[ASSIGNED TASK]:
Reproduce the records verbatim from the line with "Identify the location of data-label: 1." to the line with "at (257, 521).", both ends included, and nothing else.

═══ DATA FOR PROCESSING ═══

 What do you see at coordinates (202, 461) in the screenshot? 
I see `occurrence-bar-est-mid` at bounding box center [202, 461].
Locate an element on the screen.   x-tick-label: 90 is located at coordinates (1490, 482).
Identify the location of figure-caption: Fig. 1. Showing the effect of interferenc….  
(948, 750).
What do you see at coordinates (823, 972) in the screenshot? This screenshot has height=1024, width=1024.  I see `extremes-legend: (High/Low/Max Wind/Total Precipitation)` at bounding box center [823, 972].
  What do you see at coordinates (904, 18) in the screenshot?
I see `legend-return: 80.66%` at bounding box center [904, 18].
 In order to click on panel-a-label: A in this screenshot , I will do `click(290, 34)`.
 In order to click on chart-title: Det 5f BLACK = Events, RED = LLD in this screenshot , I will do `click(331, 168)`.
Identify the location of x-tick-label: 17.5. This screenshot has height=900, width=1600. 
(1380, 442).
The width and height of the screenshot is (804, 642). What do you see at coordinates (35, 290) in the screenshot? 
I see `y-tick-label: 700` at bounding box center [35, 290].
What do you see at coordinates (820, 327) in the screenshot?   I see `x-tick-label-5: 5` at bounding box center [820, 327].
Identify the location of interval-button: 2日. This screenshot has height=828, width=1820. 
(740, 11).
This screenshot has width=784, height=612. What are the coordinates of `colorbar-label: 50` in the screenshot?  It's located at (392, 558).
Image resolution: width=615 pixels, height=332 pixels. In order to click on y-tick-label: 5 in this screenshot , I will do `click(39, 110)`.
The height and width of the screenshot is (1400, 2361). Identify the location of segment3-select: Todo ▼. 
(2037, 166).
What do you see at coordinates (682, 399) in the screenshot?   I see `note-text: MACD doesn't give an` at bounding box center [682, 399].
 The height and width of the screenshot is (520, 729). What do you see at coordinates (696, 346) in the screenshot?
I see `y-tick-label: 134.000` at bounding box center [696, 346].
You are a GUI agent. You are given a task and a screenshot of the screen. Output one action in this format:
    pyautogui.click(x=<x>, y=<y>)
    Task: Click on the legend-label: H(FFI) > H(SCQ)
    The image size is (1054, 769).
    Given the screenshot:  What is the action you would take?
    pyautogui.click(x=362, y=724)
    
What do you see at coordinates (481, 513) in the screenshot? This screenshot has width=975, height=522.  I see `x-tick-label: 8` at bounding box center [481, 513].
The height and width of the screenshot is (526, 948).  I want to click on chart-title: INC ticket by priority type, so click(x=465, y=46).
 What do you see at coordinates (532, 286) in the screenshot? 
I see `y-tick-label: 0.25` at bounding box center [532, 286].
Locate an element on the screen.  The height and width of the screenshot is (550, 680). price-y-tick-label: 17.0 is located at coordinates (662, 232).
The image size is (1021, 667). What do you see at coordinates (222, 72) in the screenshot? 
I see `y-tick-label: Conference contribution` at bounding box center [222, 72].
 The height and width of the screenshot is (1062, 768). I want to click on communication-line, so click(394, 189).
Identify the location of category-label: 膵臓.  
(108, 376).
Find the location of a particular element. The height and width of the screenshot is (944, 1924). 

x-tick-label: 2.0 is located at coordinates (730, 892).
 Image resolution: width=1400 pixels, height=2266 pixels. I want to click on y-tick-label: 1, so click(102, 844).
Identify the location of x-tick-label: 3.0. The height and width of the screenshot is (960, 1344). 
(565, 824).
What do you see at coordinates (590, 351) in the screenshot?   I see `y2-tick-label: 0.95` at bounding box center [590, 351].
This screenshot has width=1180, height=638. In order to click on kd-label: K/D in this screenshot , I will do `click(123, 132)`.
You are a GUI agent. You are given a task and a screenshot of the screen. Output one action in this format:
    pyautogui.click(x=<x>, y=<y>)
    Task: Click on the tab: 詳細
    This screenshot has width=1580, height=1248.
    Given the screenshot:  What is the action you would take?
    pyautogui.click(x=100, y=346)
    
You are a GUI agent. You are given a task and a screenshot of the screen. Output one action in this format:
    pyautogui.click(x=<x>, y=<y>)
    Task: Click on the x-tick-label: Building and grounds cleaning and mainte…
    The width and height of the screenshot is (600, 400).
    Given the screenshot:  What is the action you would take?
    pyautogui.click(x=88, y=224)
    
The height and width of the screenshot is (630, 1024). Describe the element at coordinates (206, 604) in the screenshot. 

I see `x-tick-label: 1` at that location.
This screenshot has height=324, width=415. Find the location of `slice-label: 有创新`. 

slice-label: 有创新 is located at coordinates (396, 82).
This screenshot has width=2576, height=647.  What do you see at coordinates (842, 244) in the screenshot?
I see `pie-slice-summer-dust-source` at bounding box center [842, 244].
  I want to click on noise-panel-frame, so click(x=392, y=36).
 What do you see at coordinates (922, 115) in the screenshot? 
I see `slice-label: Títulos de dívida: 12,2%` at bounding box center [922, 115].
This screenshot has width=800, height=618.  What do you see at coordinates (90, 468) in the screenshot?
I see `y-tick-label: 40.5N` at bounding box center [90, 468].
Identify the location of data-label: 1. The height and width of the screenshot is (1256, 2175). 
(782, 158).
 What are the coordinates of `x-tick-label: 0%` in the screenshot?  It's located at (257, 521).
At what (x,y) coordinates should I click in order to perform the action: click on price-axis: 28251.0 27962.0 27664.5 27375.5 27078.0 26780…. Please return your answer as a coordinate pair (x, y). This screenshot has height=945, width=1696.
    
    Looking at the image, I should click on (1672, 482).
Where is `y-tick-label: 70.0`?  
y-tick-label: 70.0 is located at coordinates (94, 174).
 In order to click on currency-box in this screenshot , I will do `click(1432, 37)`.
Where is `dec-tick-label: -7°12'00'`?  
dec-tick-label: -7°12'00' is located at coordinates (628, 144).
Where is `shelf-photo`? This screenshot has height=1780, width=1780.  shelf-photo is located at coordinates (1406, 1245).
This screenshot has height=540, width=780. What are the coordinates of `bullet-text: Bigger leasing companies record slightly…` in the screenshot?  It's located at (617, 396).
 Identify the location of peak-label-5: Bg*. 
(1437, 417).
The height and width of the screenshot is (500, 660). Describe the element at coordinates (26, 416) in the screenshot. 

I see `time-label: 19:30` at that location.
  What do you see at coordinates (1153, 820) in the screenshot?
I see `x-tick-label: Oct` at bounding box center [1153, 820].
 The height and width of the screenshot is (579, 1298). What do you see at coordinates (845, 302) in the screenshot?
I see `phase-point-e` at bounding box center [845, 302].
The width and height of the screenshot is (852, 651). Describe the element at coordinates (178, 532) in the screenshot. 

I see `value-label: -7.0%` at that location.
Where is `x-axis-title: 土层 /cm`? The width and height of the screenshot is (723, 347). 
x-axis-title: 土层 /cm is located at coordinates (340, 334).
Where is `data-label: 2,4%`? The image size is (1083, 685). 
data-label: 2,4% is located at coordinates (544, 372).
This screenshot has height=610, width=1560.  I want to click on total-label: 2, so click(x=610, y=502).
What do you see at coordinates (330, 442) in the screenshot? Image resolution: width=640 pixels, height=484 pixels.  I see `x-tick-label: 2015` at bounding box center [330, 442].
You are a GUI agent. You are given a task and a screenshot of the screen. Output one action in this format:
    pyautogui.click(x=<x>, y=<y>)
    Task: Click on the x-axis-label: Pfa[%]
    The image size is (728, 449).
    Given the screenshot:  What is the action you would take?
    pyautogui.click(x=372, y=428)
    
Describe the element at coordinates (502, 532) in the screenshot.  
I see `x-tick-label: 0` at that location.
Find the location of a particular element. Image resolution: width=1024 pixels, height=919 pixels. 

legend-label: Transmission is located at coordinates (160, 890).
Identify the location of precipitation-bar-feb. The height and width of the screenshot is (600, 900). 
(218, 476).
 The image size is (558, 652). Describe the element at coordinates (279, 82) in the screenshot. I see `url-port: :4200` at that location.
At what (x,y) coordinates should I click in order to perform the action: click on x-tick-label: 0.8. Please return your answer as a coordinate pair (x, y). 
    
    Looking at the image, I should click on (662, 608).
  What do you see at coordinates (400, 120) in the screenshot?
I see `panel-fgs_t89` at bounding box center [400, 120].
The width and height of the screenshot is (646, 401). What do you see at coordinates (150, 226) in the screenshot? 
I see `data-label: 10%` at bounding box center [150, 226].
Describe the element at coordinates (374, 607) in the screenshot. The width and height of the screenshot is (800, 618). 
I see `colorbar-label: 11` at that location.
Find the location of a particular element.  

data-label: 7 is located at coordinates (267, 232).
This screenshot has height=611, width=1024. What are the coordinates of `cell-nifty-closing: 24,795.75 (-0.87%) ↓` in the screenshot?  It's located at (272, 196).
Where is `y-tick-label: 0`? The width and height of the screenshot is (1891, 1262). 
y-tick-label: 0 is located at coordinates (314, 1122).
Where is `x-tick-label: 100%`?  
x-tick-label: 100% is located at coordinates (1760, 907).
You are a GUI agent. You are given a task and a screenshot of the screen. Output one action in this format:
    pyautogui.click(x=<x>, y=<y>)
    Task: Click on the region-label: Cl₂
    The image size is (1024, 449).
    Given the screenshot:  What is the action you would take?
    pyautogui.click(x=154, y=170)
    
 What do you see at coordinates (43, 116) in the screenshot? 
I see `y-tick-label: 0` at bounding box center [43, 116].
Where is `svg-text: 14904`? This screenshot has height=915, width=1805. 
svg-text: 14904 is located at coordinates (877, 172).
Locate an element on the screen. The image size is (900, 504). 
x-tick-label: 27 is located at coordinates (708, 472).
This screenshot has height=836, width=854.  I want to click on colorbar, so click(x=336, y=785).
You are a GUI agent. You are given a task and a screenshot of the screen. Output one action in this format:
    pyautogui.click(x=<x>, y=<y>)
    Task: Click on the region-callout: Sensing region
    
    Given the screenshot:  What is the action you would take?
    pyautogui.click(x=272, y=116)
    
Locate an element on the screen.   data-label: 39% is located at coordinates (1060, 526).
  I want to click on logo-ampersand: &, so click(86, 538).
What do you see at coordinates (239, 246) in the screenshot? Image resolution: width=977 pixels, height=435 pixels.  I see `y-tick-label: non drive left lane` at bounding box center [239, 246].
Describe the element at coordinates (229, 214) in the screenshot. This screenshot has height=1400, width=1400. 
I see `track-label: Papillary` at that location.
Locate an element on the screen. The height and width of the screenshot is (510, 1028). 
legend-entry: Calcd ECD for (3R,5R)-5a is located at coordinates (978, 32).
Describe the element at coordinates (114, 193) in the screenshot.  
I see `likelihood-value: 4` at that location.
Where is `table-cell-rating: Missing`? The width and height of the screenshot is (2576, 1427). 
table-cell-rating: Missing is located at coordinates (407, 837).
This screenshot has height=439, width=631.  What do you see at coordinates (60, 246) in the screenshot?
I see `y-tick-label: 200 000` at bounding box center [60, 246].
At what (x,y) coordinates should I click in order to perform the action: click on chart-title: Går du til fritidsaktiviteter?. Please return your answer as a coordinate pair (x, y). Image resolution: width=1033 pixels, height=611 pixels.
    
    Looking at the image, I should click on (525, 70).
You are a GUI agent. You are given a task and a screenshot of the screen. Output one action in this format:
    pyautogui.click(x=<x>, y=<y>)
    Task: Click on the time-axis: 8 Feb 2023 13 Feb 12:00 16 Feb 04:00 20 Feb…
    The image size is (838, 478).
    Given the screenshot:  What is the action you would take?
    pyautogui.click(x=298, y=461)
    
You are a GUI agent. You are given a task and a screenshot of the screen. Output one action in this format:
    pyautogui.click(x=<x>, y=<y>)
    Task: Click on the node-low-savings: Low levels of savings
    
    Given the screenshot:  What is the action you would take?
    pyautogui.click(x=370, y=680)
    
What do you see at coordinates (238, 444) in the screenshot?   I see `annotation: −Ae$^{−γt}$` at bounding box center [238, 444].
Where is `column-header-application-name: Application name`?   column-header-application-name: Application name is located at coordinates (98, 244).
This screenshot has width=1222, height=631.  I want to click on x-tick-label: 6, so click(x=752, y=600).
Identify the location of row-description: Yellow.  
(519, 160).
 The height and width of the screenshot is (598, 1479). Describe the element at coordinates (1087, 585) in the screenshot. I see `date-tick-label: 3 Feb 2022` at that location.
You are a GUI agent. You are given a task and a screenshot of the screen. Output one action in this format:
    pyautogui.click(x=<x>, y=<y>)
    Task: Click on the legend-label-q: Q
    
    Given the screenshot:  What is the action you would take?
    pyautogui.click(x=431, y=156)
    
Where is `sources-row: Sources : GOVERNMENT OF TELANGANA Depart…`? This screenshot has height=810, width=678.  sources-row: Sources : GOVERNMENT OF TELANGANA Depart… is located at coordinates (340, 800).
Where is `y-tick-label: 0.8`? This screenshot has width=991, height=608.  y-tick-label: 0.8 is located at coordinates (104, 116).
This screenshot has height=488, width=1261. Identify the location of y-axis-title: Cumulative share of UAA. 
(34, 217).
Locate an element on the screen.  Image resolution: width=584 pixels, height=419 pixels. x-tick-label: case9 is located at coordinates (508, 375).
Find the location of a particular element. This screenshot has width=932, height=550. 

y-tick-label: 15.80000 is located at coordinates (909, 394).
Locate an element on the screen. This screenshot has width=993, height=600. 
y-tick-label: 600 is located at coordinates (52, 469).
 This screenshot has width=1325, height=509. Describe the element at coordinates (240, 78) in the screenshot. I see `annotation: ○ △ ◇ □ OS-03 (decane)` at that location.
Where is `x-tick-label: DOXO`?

═══

[OUTPUT FOR THIS EXERCISE]:
Identify the location of data-label: 1. The height and width of the screenshot is (1256, 2175). 
(782, 158).
 What are the coordinates of `x-tick-label: 0%` in the screenshot?  It's located at (257, 521).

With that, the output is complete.